Formula 1 will enter an entirely new era in 2026, with the biggest shake up of the rules since 2014 when hybrids were introduced.
With both chassis design and power units undergoing major overhauls, the cars will be smaller, lighter and generate up to half their power electrically. And while speculation is rife about which team will interpret the rules to their best advantage.
Could one team from the now 11 on the grid for 2026 establish a gap to the competition that might take years to close – as we saw with Mercedes-AMG, which won eight straight Constructors’ Championships starting in 2014?
Well, there is one team already taking up most of the spotlight: Aston Martin!
Since Aston Martin returned to Formula 1 in 2021, it’s been poised to challenge the very best, but its performance to date has been patchy: there have been nine podium finishes, but no wins. So why is everyone fascinated by how it might perform next year?
To answer that you need to understand the strategy of the team’s owner and executive chairman of Aston Martin Lawrence Stroll. He’s not a man who believes in quick fixes but rather in recruiting the right people into the right positions and then giving them the equipment to do the job.
And that takes time, especially when the ‘equipment’ includes a completely new factory complex on the Silverstone campus and an all-new wind tunnel – one of the most advanced in the world which only came on stream in the spring of 2025.

Stroll has placed a double world champion, Fernando Alonso, as his lead driver, with Stroll’s son, Lance, as his wingman, and Andy Cowell, the man who led the development of the engine that powered Mercedes to all those victories, as the team’s CEO.
But it’s another new recruit that has people believing Aston Martin will finally achieve victory in the most competitive motor sport on earth: Adrian Newey, the team’s new technical director.
Some argue he’s the most successful single individual in the history of Formula 1. The statistics are extraordinary! The cars whose design Newey has led, have won 12 Constructors’ Championships and 14 Drivers’ titles. No fewer than 31 of his designs have won a total of 223 Grands Prix!
What that all means is if Adrian Newey were a team, he’d be the second most successful in F1 history, beaten only by Ferrari which has contested in every FIA Formula 1 World Championship since its inauguration in 1950. And given that the first Newey-designed car didn’t appear on a grid until 1988, that’s quite an achievement…

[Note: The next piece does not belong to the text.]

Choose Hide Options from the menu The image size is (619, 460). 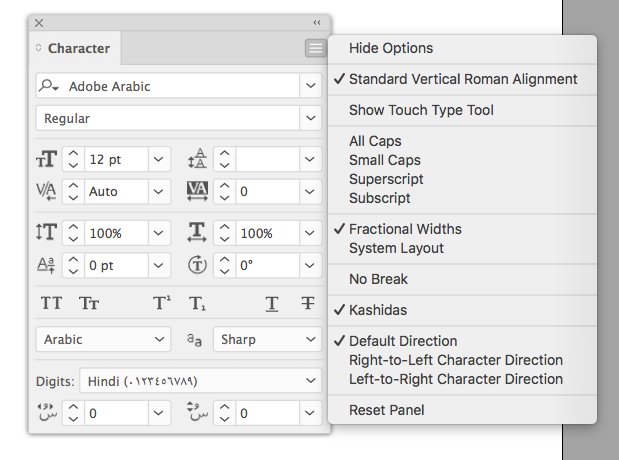click(x=390, y=48)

Aston Martin has the facilities, the drivers and the designer. It has also secured an exclusive deal with Honda for 2026, whose engines have powered Max Verstappen to the last four FIA Formula 1 World Championship Drivers’ in succession.

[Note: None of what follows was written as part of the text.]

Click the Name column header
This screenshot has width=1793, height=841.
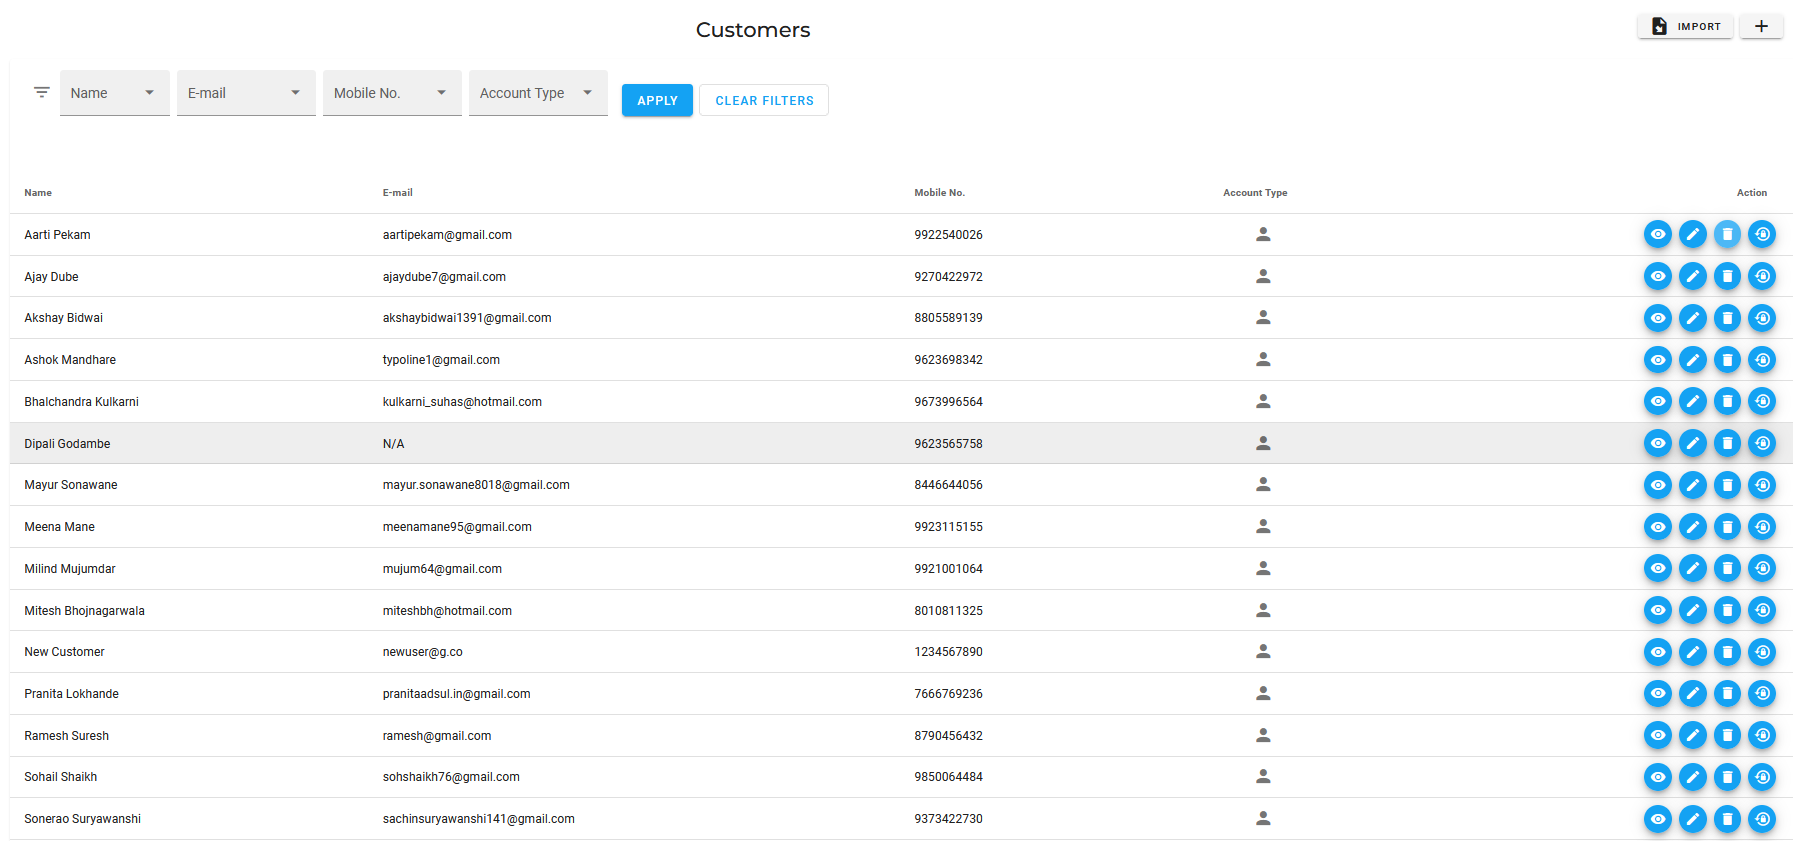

So, what does this all mean? Merely that Stroll has put in place all the components required to be successful in Formula 1. But you could give me the finest ingredients in the world, and even I’d still struggle to serve you up a meal worthy of a Michelin Star. And we’ve seen in very recent history what happens in F1 when all the elements in a top team are no longer pulling in the same direction.
There’s a history lesson to be learned here too, for a little appreciated fact is that this is not the first time Aston has competed in Formula 1. It competed in 1959, but the reason so few know about it is because its efforts were perceived to be a disaster.
The team entered two cars in just four Grands Prix, with just four retirements and two sixth place finishes to show for all its efforts. And yet, when I spoke to motoring journalist and race car driver Andrew Frankel, who has driven one of the DBR4s that raced in 1959, he had nothing but praise for the car.
“Few will ever appreciate what a good car it was,” he told me. “People forget that at the British Grand Prix that year, it qualified in second place. It was a delight to drive, very well balanced and with no nasty surprises up its sleeve.”

So, what went wrong?
“The car first ran in 1957. Had it raced then, or even in 1958, I have no doubt the story would have had a very different ending,” Frankel tells me. “But by 1959 the mid-engined revolution had happened and every championship since then has been won by a car with its engine behind its driver, not in front like Aston’s engine. It was exactly the right car at precisely the wrong time.”
Today, however, the timing feels right. Newey has been on board for the full season, though if you’re wondering why the team’s results don’t appear to reflect that just yet it’s because he’s channelled all his efforts into designing a car not just for 2026 but for however long the new regulations are in place; because testing and development is now so limited, the car has to be right from the start or you risk needing years to catch up again.
Still, I’d caution those who expect to see Aston Martin winning races from the very start of next season. First, the top teams are not just going to step aside. Secondly, with a new car, engine, factory, wind tunnel and chief designer, it will inevitably take time to maximise the potential of each of its assets and to gel together as a team.
Which is why I think the realistic view is to hope for many more podiums in 2026, wins in 2027 and a proper chance of fighting for the title in 2028. It may seem like too long to wait, but for a team that’s been waiting since 1959, it really is no time at all.